Work to complete =>
Set out each line from the following listing that includes the word "will".

Data records =>
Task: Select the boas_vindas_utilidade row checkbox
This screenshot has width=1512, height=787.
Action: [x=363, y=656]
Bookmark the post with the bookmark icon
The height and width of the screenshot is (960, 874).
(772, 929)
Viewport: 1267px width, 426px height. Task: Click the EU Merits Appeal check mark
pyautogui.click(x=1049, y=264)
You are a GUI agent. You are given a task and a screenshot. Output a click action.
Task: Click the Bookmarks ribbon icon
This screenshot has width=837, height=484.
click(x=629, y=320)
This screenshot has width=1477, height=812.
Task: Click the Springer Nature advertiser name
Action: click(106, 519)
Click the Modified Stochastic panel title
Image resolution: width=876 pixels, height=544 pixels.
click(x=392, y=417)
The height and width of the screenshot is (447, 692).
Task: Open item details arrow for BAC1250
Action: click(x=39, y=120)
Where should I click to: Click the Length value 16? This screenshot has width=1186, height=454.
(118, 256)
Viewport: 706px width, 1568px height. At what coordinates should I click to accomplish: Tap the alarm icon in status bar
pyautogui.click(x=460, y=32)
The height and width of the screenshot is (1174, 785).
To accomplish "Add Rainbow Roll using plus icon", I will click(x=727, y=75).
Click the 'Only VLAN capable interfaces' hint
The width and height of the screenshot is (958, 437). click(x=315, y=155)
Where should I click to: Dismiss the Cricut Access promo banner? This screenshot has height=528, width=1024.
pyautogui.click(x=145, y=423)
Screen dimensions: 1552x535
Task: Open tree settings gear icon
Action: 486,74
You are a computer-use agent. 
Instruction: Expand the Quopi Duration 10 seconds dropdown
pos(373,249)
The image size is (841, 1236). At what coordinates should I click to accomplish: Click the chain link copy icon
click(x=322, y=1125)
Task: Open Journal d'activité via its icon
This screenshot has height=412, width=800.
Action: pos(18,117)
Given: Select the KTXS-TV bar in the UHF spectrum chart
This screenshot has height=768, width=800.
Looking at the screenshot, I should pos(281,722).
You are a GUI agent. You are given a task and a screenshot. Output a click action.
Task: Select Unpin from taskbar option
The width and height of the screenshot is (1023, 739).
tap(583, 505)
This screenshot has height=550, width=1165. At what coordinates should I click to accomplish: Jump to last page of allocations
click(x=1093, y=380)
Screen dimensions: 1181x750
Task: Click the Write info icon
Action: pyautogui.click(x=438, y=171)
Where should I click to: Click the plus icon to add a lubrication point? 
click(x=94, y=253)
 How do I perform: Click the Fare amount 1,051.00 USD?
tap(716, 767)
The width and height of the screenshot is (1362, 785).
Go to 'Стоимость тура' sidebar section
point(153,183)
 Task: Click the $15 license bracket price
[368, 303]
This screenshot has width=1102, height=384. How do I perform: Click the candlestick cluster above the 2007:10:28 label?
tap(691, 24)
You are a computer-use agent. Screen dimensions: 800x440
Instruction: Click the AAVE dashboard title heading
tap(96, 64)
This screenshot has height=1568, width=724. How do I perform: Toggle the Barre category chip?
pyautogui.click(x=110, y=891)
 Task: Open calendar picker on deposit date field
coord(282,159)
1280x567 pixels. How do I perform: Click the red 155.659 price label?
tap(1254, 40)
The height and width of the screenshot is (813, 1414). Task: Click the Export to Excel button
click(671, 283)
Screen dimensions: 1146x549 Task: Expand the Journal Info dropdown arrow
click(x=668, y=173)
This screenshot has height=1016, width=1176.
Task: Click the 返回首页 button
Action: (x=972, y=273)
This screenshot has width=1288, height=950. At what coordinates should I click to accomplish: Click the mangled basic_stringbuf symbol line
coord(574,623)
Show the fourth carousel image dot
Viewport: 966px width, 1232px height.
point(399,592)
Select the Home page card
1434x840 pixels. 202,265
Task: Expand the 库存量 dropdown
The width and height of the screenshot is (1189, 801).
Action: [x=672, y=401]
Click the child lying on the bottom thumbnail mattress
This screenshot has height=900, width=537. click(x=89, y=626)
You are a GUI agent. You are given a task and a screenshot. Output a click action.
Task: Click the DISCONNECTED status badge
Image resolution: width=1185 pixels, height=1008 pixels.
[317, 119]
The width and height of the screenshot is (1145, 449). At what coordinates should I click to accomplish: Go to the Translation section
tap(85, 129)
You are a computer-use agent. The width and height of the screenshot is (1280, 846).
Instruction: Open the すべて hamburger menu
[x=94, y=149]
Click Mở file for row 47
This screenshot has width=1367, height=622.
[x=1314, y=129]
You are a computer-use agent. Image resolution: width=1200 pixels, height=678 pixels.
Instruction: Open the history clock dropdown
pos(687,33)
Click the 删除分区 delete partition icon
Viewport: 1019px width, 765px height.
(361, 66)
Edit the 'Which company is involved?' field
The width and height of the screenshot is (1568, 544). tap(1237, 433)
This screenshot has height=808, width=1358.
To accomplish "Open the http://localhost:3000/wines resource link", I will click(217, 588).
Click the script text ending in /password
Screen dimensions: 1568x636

Response to the exercise =>
To accomplish "Add Rainbow Roll using plus icon", I will click(x=727, y=75).
To accomplish "Open the http://localhost:3000/wines resource link", I will click(217, 588).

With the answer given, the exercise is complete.